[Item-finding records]
----

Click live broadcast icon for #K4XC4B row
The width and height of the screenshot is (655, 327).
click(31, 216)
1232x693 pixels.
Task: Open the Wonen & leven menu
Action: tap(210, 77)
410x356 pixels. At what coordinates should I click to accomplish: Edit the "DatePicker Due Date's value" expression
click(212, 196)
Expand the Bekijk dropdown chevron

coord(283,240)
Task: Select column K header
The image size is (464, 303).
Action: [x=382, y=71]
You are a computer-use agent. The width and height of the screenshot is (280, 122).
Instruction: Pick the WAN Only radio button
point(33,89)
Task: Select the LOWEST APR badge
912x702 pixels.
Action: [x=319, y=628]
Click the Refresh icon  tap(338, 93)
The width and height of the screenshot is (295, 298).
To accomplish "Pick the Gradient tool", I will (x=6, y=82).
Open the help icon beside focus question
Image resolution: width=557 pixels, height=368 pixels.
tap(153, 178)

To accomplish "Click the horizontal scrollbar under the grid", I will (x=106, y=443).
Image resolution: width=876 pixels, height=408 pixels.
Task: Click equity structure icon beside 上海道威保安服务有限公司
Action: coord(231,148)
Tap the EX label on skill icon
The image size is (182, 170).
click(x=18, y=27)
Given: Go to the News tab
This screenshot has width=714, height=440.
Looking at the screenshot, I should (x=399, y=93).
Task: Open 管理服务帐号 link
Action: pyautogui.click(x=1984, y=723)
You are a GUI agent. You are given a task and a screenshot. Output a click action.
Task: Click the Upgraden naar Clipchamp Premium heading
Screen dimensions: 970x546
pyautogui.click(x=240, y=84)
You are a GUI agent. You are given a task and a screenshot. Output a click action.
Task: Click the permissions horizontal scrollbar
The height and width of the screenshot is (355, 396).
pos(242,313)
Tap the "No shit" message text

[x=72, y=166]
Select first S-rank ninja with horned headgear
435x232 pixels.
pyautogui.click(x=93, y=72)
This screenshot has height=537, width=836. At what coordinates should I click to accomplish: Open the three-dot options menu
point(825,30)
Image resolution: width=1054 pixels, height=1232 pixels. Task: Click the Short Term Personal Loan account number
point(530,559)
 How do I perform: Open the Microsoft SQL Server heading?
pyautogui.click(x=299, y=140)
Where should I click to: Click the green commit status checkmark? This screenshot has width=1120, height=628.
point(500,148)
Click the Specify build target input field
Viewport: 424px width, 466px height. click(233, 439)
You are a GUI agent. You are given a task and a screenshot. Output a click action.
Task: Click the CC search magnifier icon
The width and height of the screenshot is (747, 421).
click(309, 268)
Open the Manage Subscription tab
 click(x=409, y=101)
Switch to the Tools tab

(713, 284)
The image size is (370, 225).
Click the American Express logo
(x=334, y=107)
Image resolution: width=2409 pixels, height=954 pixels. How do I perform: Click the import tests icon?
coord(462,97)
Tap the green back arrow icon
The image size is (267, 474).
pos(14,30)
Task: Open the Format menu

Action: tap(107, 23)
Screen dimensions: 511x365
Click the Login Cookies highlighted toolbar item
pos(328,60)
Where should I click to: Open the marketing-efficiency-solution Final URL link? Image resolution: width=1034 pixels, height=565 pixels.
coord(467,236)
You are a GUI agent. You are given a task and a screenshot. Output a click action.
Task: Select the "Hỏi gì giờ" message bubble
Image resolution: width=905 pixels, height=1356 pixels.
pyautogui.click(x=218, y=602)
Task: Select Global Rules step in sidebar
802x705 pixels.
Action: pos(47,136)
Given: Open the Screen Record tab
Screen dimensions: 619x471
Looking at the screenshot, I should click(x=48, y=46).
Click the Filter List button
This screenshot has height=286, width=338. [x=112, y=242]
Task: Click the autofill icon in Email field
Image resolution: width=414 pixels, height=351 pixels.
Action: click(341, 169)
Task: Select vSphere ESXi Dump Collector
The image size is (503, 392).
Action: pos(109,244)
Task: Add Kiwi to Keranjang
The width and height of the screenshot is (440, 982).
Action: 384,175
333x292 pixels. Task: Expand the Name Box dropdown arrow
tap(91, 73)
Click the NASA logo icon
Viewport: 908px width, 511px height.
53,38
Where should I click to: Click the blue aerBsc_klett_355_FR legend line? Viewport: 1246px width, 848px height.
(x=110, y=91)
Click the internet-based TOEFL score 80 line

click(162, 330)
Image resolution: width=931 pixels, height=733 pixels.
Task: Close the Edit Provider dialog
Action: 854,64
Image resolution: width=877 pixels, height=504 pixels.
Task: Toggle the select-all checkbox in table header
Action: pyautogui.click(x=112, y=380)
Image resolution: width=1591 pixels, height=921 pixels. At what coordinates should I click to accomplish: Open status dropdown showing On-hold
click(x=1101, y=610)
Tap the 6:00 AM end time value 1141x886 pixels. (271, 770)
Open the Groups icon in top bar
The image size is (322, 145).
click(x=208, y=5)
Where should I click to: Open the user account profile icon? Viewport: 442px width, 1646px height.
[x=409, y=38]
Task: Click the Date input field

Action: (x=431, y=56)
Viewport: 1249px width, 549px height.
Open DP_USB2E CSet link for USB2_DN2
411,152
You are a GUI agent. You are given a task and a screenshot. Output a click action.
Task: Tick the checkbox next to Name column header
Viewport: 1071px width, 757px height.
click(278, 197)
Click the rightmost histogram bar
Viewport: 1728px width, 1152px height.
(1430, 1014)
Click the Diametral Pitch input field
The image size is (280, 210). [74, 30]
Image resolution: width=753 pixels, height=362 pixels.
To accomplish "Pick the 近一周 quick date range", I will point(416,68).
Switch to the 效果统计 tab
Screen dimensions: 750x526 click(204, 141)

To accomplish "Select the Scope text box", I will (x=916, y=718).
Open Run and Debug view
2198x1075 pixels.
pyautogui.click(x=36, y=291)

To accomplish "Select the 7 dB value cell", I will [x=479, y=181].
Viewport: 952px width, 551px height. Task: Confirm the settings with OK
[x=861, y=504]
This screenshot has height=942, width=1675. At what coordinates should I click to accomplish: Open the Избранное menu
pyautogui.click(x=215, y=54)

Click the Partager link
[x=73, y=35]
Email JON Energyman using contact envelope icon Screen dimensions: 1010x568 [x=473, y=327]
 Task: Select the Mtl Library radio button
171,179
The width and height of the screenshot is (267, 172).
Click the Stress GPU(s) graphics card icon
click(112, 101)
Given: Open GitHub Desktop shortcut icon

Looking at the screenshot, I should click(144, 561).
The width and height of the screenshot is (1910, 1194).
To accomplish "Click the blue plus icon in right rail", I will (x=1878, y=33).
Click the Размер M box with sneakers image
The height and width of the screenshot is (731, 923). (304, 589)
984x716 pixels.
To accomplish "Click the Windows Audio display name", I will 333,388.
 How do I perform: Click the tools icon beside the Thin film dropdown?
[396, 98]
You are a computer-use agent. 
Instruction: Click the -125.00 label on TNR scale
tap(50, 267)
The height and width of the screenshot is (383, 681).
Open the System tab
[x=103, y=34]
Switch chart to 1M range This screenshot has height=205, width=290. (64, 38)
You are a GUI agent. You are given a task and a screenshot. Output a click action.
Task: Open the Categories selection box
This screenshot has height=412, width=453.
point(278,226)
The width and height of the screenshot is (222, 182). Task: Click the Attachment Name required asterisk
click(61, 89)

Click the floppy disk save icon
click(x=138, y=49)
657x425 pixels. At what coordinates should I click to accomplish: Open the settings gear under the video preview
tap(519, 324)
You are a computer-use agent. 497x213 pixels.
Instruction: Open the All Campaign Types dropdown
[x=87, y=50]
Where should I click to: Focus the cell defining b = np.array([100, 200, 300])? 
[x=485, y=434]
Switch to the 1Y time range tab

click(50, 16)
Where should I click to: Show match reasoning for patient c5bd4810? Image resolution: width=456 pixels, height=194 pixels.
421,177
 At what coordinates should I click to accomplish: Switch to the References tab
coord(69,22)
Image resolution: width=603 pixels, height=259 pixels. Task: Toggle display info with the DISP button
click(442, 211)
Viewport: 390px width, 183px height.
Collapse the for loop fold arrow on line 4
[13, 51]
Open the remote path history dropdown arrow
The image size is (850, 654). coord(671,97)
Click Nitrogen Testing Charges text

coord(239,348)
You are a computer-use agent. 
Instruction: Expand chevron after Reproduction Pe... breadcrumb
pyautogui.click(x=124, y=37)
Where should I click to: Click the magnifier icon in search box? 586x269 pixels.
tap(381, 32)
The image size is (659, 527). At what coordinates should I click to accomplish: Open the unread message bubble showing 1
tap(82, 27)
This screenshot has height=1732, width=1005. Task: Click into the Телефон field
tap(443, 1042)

----

What you have to do: How many lines of the records above contain the string "dimensions"? Reply with the number alone.

Written solution: 5